A lifelong artist with a fine arts degree and a love for color and comic books, DiBiase takes tattooing seriously as an art. “It’s an art form that should be respected,” he says. “You really have to be on your game. You can’t erase. That’s why you should choose your tattoo artist wisely: You’re trusting someone to permanently modify your body.”
70 Beekman Street Art Gallery
The building at 70 Beekman was the first on the street to be renovated during the last decade’s wave of revitalization. Mary Hong Yu Chen and her husband Yong Li—distinguished Chinese vocalists who met years ago when Chen was teaching voice at NYU—bought the dilapidated property and restored it into apartments and gallery spaces.
The couple opened their own 70 Beekman Street Art Gallery in 2003 to showcase local artists—including Chen’s abstract art—and an eclectic mix of world-class Art Deco sculptures, Italian marble busts, bronze statues and blown glass lamps.
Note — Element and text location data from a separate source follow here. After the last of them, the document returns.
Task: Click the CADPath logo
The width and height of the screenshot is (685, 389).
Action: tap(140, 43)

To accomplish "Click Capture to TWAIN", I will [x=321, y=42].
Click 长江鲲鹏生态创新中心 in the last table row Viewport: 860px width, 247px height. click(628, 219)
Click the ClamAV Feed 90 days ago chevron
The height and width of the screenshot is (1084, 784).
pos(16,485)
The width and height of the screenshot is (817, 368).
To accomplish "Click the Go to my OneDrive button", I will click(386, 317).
A Yamaha piano fills one corner of the space, used during monthly concerts they host, including recent performances by members of the Sicilian Opera Academy and Opera Saratoga.
Chen has seen some other galleries in her building come and go—including the popular Mimosa, which relocated to Broadway. But she is optimistic, if realistic, about the future of art on the street. “I’d like to keep art in the space, but it is hard for artists,” she says. “Even when the economy is not bad, art is still hard as a business.”
Sharon Crute Art Studio
Equine artist Sharon Crute is thriving in her art studio, which recently moved across the street from its former spot next to 70 Beekman Street Art Gallery. Much of her work is by commission, via the Internet and through her vendor space at Saratoga Race Course, where she sells her popular equine art as fine art digital giclée prints and on merchandise such as magnets, mugs and mouse pads.
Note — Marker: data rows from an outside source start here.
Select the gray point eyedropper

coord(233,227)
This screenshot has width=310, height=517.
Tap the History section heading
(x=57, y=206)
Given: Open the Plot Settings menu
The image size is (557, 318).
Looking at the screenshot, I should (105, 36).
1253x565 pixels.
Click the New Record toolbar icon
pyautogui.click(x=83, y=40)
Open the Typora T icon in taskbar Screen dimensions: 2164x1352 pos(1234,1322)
“I know horses really well,” says Crute, a horse painter of 30 years whose husband Michael Bray is a former trainer. “I know their anatomy. I focus on recreating the powerful movement and speed that is horse racing.”
Spa City Bicycleworks
“This is a great town to ride around in,” says Anthony “Tone” Ferradino, who runs one of Beekman Street’s newest businesses with partner Stephen Aalderink. “We want to be the neighborhood bike shop, where people can come hang out and there’s no attitude. We try to cater to everybody.”
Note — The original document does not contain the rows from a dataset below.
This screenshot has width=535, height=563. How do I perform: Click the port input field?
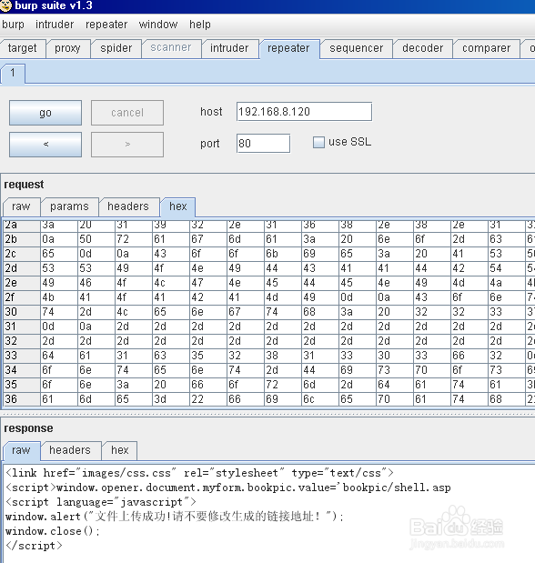263,144
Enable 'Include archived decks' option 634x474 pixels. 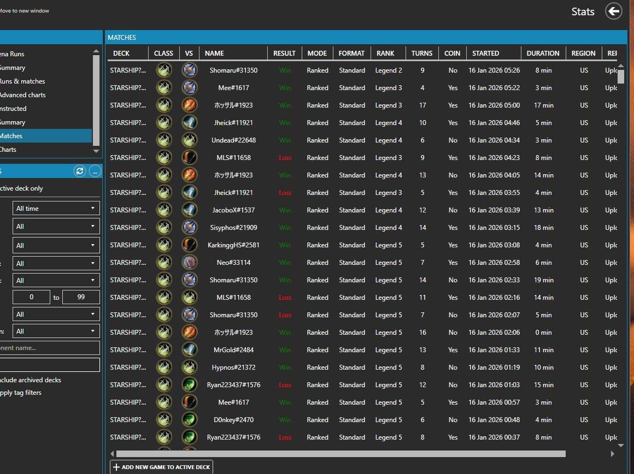[x=30, y=380]
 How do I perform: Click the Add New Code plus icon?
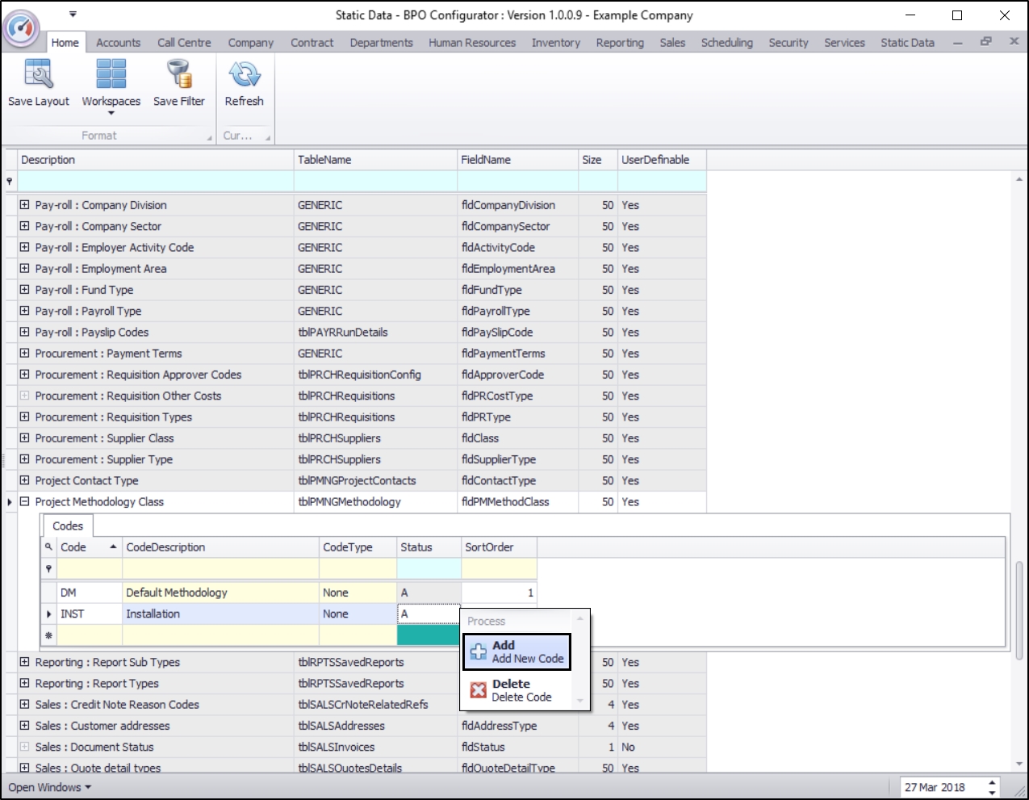[479, 652]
The full-service bike shop offers something new in Saratoga: bike rentals for tourists, summer residents or locals who want to take a road cycle, beach cruiser or mountain bike for a spin. They also offer guided trips, custom group rides and repairs. “With two restaurants on the street, we have a lot of customers who will drop their bike off for a repair on their way to dinner,” says Ferradino.
Textile Studio
In 2009, the neighborhood gained a working weaving studio at the corner of Beekman and Grand. Long-time textile designers Cecilia Frittelli and Richard Lockwood make handmade apparel and accessories for men and women, selling it from their studio and through high-end craft shops, boutiques and galleries around the country.
A stop by their shop—which also features other designers—typically finds the pair hard at work weaving on their looms. But they are “happily interrupted,” says Frittelli, when customers come in and ask questions about weaving—a no-carbon-footprint process fueled solely by hand and foot power. This spring, for the first time, the studio offered classes in textile weaving. “Part of our mission is giving people the experience of how the work is done,” Lockwood says.